Introduction to TDLAS Technology
Tunable diode laser absorption spectroscopy (TDLAS) technology has gained much appreciation for its ability to detect greenhouse gases mainly because it offers the opportunities of non-contact and real time measurements. Nevertheless, the problem of discordance in gas absorption spectral interferences has become a major technical challenge, which affected the capability of simultaneous measurements of multi-component gases. Breakthrough in Gas Detection Technology
Neural Network-Based Decoupling Algorithm
In response to this challenge, a research team led by Prof. Gao Xiaoming of the Hefei Institutes of Physical Science at the Chinese Academy of Sciences has designed an alleviated neural network decoupling algorithm for aliased spectra. This innovative solution enables a low cost and, therefore, low complexity way to mitigate the problems caused by TDLAS technology.
Significant Improvement in Gas Detection
This neural network algorithm has made it much easier and more accurate to identify more than one gas at an instance,’ added Prof. Gao. The research has been reported in the ACS Sensors journal, abbreviated as a scientific publication.

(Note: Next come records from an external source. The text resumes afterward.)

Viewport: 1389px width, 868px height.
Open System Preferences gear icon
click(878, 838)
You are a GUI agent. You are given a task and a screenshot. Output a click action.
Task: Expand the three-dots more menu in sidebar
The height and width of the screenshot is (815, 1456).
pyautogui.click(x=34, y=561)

Training the Neural Network
According to the findings of the researchers, they calculated the modulation depth under controlled lab environment and collected a large amount of spectra containing aliasing for the neural network model. This is because extensive training of the model helped it to generalize the results across the different conditions. In addition, experimental data was also gathered to retune the proposed model with the aim of proving its utility.
Simplicity and Efficiency
The beauty of this new method lies in its simplicity,” said Gao. “It requires no additional hardware.
Cost-Effective and Accurate Solution
This approach allowed the team to decouple spectral interferences in the existing system with the help of the neural network-based decoupling algorithm, thus simplifying the design and decreasing its cost. Not only did the algorithm separate multi-component gas signals with high accuracy and stability, but transfer learning mechanism also enabled the algorithm to function well in complex environment. It even enabled to detect more than one gas using a single laser which remarkably improved the efficiency of the method.
Implications for Future TDLAS Systems
This work highlights the strong potential for neural networks to differentiate aliased spectra, as demonstrated by the following conclusions for future use of TDLAS gas detection systems in challenging environments.